Otoritas penerbangan sipil Amerika Serikat (The US Federal Aviation Administation/FAA) melarang model tertentu laptop MacBook Pro dalam penerbangan.
Denis Riantiza Meilanova
Denis Riantiza Meilanova - Bisnis.com 14 Agustus 2019  |  10:51 WIB
Otoritas Penerbangan AS Larang MacBook Pro dalam Penerbangan
MacBook Pro 15 Inci - Istimewa

Bisnis.com, JAKARTA - Otoritas penerbangan sipil Amerika Serikat (The US Federal Aviation Administation/FAA) melarang model tertentu laptop MacBook Pro dalam penerbangan.

Larangan diterbitkan setelah baru-baru ini produsen MacBook, Apple Inc, menyatakan bahwa beberapa unit laptopnya memiliki baterai yang menimbulkan risiko kebakaran.

"FAA mengetahui tentang penarikan baterai yang digunakan di beberapa laptop Apple MacBook Pro dan kami telah memperingatkan maskapai tentang penarikan tersebut," demikian pernyataan FAA yang dikutip dari Bloomberg, Rabu (14/8/2019).

FAA juga mengingatkan maskapai untuk mengikuti instruksi keselamatan 2016 untuk barang-barang dengan baterai yang ditarik. Hal ini berarti bahwa laptop Apple yang terdampak tidak boleh dibawa dalam penerbangan sebagai kargo atau bagasi kabin oleh penumpang.

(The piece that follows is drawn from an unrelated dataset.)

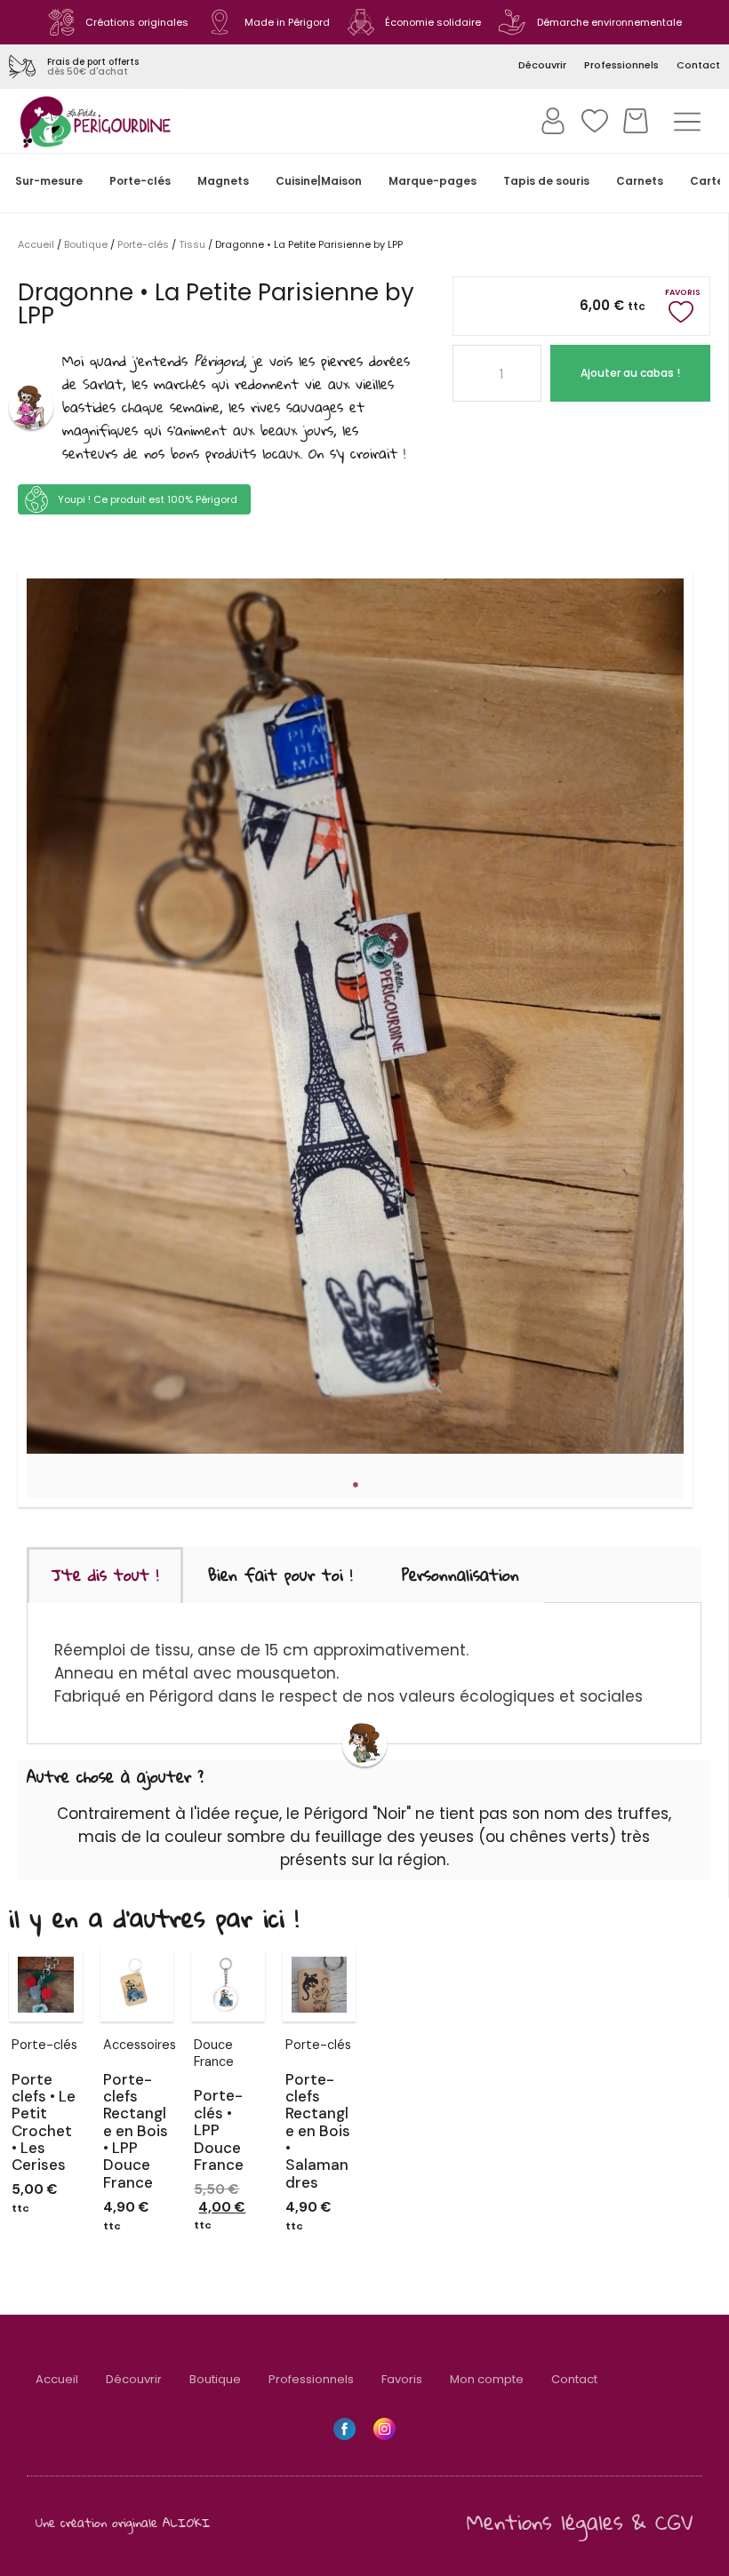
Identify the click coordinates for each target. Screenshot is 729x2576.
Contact (574, 2379)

Badan Keamanan Penerbangan Uni Eropa juga mengeluarkan peringatan tentang model-model MacBook Pro tersebut pada awal bulan ini.

Mereka memberitahu maskapai penerbangan di wilayah tersebut untuk mengikuti aturan 2017 yang mengharuskan perangkat dengan baterai lithium-ion yang ditarik untuk dimatikan dan tidak digunakan selama penerbangan.

Adapun laptop Apple yang dimaksud adalah MacBook Pro 15 inci yang dijual antara September 2015 dan Februari 2017. Apple melakukan penarikan pada Juni lalu dan menyatakan bahwa sejumlah terbatas unit MacBook Pro 15-inci generasi lama memiliki baterai yang mudah terlalu panas dan menimbulkan risiko kebakaran.

MacBook Pro bukan perangkat teknologi pertama yang dilarang dibawa dalam penerbangan. Pada 2016, Samsung Electronics Co. Note 7 juga dilarang dalam penerbangan AS karena bahaya kebakaran setelah baterai handset meledak dalam beberapa insiden.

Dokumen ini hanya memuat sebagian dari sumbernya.